Directions for this task |
Only the lines from the top of the data through the line containing "The image size is (1440, 900)." should be duplicated, exactly as they appear.

[[ Input, beginning ]]

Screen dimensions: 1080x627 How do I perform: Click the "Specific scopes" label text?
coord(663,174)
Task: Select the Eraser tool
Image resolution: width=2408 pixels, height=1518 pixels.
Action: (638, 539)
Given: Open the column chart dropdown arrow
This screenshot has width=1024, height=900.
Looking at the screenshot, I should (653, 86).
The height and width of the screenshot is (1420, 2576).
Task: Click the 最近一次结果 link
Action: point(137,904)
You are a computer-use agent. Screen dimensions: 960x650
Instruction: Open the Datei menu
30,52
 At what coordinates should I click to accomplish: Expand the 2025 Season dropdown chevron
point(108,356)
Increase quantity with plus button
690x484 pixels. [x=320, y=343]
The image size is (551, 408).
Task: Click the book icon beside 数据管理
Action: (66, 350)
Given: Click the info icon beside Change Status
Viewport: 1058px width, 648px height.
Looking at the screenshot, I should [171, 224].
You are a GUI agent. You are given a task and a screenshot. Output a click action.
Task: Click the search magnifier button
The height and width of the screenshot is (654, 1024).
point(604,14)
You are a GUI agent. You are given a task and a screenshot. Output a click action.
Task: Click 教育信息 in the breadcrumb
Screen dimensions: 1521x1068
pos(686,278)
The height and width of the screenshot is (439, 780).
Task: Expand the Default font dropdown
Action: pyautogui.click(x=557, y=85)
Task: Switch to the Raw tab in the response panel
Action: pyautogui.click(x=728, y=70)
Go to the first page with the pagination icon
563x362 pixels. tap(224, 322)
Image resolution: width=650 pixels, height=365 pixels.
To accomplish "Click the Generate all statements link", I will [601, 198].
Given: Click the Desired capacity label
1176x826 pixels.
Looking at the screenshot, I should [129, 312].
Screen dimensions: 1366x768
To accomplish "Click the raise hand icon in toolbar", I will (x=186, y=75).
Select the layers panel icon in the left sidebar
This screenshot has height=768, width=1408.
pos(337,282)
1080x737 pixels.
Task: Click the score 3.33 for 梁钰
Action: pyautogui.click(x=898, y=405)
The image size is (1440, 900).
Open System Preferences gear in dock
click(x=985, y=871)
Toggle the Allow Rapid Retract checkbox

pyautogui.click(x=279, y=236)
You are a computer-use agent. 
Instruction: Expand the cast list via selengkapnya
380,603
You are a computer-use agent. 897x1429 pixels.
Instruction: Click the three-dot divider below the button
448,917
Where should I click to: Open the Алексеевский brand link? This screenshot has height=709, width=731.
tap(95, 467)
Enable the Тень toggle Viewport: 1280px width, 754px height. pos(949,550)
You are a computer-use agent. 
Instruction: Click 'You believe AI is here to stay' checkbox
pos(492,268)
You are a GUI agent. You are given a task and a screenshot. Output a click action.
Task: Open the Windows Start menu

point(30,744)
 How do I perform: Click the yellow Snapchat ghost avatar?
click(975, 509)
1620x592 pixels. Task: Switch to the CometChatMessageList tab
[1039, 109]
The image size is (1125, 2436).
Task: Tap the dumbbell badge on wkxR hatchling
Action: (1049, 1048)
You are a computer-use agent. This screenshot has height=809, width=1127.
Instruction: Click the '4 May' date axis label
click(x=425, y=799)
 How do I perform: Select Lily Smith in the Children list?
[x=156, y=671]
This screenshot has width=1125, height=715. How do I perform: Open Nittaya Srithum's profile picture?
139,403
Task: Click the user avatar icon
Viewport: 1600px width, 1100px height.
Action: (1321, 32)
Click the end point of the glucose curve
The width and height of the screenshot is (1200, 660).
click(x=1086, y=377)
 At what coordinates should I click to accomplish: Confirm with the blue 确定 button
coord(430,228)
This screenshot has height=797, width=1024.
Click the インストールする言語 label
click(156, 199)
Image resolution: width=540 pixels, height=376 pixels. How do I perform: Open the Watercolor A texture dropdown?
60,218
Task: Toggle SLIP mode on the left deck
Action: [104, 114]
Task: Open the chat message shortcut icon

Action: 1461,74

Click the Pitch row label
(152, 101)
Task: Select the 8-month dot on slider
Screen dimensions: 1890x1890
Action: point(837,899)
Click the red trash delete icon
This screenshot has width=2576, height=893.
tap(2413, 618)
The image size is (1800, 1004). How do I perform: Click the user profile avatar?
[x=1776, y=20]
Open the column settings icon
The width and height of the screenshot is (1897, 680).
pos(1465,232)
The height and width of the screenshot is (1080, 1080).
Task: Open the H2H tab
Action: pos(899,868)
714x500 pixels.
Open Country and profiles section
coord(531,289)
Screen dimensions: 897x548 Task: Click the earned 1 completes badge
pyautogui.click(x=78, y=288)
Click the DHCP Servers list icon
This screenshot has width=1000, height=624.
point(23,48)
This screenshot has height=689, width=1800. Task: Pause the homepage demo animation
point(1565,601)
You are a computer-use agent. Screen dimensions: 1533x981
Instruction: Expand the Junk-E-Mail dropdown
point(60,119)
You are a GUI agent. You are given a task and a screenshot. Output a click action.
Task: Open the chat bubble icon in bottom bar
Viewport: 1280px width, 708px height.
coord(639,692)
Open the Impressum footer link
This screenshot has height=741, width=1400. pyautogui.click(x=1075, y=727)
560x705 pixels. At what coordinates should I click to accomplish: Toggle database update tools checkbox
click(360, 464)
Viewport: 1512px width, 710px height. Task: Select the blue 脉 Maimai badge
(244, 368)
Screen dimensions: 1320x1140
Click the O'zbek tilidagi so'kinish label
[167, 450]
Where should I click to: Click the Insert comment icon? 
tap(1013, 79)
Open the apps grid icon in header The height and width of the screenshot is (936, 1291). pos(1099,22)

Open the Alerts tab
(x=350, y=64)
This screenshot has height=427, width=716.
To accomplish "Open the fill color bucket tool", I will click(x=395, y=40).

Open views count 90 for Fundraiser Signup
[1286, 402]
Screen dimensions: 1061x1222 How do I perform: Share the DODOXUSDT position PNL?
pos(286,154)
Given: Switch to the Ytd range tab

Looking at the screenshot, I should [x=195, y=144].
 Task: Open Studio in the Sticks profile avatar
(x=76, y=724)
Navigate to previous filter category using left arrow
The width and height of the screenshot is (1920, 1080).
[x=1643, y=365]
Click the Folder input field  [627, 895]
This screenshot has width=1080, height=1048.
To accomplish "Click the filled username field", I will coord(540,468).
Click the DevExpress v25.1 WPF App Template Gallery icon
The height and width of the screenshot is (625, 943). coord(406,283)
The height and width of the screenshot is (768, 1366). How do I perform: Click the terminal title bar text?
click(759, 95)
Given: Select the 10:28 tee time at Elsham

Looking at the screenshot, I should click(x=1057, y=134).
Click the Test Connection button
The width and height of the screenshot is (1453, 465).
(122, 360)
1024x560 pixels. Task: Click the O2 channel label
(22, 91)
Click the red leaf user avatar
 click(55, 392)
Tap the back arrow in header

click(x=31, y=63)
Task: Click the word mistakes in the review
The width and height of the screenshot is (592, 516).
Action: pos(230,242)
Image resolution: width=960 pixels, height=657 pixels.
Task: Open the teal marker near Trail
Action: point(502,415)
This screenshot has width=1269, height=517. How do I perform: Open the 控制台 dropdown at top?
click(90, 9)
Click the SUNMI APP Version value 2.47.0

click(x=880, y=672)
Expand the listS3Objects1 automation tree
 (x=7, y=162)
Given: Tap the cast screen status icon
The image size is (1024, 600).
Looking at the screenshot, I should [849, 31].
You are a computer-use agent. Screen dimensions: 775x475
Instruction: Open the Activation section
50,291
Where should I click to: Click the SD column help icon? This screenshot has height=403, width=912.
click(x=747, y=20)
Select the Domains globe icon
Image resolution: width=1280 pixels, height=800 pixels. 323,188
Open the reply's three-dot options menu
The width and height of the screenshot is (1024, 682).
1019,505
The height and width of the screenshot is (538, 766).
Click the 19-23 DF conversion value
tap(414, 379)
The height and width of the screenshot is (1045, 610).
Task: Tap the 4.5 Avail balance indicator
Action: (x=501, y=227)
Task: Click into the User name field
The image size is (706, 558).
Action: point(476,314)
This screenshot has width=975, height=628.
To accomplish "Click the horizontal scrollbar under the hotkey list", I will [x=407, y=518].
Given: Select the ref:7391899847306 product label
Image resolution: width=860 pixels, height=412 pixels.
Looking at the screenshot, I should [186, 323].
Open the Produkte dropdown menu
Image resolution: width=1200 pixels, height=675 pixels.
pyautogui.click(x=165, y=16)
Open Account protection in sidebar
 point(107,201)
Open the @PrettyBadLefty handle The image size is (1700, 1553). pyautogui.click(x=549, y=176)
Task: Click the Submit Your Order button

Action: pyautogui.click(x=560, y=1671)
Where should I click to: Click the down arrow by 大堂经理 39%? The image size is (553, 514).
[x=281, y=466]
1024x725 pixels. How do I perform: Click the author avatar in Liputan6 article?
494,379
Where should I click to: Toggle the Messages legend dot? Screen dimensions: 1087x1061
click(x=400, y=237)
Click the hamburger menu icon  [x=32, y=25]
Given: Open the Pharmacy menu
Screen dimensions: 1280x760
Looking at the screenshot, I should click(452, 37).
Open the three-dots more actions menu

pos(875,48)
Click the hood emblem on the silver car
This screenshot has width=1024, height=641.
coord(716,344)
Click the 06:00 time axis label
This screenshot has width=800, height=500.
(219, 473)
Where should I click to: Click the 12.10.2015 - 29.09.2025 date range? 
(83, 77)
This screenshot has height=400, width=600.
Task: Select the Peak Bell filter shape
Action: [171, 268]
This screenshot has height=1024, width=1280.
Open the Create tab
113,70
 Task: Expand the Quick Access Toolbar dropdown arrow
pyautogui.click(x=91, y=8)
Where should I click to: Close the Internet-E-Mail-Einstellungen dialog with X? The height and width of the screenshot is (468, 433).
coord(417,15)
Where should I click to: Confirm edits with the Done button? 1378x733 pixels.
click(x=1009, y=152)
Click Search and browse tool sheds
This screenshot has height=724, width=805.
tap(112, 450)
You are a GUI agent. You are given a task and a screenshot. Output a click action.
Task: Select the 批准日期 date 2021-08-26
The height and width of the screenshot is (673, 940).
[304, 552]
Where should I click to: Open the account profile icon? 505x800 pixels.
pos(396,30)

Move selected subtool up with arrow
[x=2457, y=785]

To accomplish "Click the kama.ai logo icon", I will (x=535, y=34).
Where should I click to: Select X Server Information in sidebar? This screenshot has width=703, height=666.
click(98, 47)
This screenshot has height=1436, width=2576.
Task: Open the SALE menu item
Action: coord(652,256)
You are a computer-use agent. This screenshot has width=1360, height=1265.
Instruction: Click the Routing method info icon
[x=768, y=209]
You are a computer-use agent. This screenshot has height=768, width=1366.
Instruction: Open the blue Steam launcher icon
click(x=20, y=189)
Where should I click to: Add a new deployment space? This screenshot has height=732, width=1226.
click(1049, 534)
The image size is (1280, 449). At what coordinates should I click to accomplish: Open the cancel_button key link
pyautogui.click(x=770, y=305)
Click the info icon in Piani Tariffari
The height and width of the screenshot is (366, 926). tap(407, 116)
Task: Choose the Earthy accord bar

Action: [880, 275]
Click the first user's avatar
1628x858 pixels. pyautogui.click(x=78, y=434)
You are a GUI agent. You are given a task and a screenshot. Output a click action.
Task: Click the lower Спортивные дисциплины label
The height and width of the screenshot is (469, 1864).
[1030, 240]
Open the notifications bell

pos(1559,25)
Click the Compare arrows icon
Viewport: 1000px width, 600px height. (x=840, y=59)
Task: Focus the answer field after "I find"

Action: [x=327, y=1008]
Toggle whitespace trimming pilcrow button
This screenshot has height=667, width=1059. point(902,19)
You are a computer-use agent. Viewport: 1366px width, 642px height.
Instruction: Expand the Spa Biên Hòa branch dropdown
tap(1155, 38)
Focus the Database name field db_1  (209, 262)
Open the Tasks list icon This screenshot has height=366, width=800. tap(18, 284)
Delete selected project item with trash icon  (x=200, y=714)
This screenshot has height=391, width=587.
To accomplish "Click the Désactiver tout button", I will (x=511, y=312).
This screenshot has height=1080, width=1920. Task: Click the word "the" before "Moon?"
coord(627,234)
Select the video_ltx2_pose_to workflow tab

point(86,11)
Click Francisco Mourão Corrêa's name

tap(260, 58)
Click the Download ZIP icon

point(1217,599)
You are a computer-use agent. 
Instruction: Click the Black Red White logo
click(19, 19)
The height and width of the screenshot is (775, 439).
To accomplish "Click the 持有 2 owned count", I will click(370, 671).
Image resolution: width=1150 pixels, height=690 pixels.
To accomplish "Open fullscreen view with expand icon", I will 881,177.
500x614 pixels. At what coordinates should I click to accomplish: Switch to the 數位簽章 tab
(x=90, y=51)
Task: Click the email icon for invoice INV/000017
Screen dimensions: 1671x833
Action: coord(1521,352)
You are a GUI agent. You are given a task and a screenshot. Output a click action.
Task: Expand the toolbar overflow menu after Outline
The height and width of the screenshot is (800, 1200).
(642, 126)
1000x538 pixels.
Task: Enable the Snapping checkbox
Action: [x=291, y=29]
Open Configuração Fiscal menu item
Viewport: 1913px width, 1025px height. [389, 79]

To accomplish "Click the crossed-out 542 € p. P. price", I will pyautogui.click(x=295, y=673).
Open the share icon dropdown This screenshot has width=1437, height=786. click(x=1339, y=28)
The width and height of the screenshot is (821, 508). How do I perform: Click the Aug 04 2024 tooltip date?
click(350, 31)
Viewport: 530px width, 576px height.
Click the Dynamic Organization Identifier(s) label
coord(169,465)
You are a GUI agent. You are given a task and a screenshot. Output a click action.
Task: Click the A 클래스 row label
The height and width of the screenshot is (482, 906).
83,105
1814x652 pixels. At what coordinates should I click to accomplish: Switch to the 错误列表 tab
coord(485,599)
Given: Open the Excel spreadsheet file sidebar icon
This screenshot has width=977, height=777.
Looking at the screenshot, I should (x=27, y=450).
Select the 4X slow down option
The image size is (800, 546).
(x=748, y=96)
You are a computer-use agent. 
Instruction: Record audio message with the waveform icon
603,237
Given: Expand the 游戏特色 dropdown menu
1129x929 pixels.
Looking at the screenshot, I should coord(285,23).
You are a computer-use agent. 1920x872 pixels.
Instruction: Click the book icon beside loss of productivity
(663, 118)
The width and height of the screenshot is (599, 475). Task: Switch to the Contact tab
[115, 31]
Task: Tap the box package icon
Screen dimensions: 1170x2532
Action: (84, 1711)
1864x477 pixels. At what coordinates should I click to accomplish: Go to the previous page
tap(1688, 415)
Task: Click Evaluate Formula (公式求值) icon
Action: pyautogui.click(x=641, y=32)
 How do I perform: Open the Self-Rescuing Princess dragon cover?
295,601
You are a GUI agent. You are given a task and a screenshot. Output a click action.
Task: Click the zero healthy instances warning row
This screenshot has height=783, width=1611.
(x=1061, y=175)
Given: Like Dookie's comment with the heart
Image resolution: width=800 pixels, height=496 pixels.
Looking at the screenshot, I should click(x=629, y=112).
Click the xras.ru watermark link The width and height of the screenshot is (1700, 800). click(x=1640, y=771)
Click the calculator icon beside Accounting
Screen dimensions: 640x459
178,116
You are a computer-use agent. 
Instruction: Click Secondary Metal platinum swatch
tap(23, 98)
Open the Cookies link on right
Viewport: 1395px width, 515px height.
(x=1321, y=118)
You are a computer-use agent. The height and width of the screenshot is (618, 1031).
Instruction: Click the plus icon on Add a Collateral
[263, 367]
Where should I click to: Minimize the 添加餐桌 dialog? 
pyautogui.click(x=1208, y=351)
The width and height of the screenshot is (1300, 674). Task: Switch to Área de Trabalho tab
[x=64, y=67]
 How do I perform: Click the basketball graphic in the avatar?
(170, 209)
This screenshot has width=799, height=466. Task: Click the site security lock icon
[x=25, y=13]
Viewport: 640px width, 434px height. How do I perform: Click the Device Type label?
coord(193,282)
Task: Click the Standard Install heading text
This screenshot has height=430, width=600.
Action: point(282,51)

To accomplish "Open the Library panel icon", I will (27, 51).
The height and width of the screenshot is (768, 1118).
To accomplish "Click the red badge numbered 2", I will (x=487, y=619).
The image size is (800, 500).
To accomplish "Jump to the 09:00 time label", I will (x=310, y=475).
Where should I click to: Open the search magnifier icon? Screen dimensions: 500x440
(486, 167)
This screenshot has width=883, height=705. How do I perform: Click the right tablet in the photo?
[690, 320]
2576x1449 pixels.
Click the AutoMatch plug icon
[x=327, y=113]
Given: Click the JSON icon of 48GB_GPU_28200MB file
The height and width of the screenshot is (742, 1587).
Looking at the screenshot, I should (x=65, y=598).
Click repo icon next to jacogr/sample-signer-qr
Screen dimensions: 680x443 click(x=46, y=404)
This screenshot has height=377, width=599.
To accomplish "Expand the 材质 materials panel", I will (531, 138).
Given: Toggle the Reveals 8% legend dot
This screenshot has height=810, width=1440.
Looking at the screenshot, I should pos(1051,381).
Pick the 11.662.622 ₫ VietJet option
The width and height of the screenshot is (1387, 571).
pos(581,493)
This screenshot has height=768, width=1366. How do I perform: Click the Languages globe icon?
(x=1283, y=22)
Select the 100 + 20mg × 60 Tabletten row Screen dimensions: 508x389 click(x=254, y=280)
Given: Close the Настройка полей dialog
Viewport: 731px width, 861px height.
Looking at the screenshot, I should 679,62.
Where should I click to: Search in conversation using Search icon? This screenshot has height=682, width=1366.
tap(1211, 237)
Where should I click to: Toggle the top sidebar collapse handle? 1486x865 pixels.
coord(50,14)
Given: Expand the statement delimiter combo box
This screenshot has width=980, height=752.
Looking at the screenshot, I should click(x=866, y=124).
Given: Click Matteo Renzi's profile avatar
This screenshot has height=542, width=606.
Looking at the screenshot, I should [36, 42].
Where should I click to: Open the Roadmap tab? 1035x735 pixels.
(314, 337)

[[ Input, end ]]

Written response |
Screen dimensions: 1080x627 How do I perform: Click the "Specific scopes" label text?
coord(663,174)
Task: Select the Eraser tool
Image resolution: width=2408 pixels, height=1518 pixels.
Action: (638, 539)
Given: Open the column chart dropdown arrow
This screenshot has width=1024, height=900.
Looking at the screenshot, I should (653, 86).
The height and width of the screenshot is (1420, 2576).
Task: Click the 最近一次结果 link
Action: point(137,904)
You are a computer-use agent. Screen dimensions: 960x650
Instruction: Open the Datei menu
30,52
 At what coordinates should I click to accomplish: Expand the 2025 Season dropdown chevron
point(108,356)
Increase quantity with plus button
690x484 pixels. [x=320, y=343]
The image size is (551, 408).
Task: Click the book icon beside 数据管理
Action: (66, 350)
Given: Click the info icon beside Change Status
Viewport: 1058px width, 648px height.
Looking at the screenshot, I should [171, 224].
You are a GUI agent. You are given a task and a screenshot. Output a click action.
Task: Click the search magnifier button
The height and width of the screenshot is (654, 1024).
point(604,14)
You are a GUI agent. You are given a task and a screenshot. Output a click action.
Task: Click 教育信息 in the breadcrumb
Screen dimensions: 1521x1068
pos(686,278)
The height and width of the screenshot is (439, 780).
Task: Expand the Default font dropdown
Action: pyautogui.click(x=557, y=85)
Task: Switch to the Raw tab in the response panel
Action: pyautogui.click(x=728, y=70)
Go to the first page with the pagination icon
563x362 pixels. tap(224, 322)
Image resolution: width=650 pixels, height=365 pixels.
To accomplish "Click the Generate all statements link", I will [601, 198].
Given: Click the Desired capacity label
1176x826 pixels.
Looking at the screenshot, I should [129, 312].
Screen dimensions: 1366x768
To accomplish "Click the raise hand icon in toolbar", I will (x=186, y=75).
Select the layers panel icon in the left sidebar
This screenshot has height=768, width=1408.
pos(337,282)
1080x737 pixels.
Task: Click the score 3.33 for 梁钰
Action: pyautogui.click(x=898, y=405)
The image size is (1440, 900).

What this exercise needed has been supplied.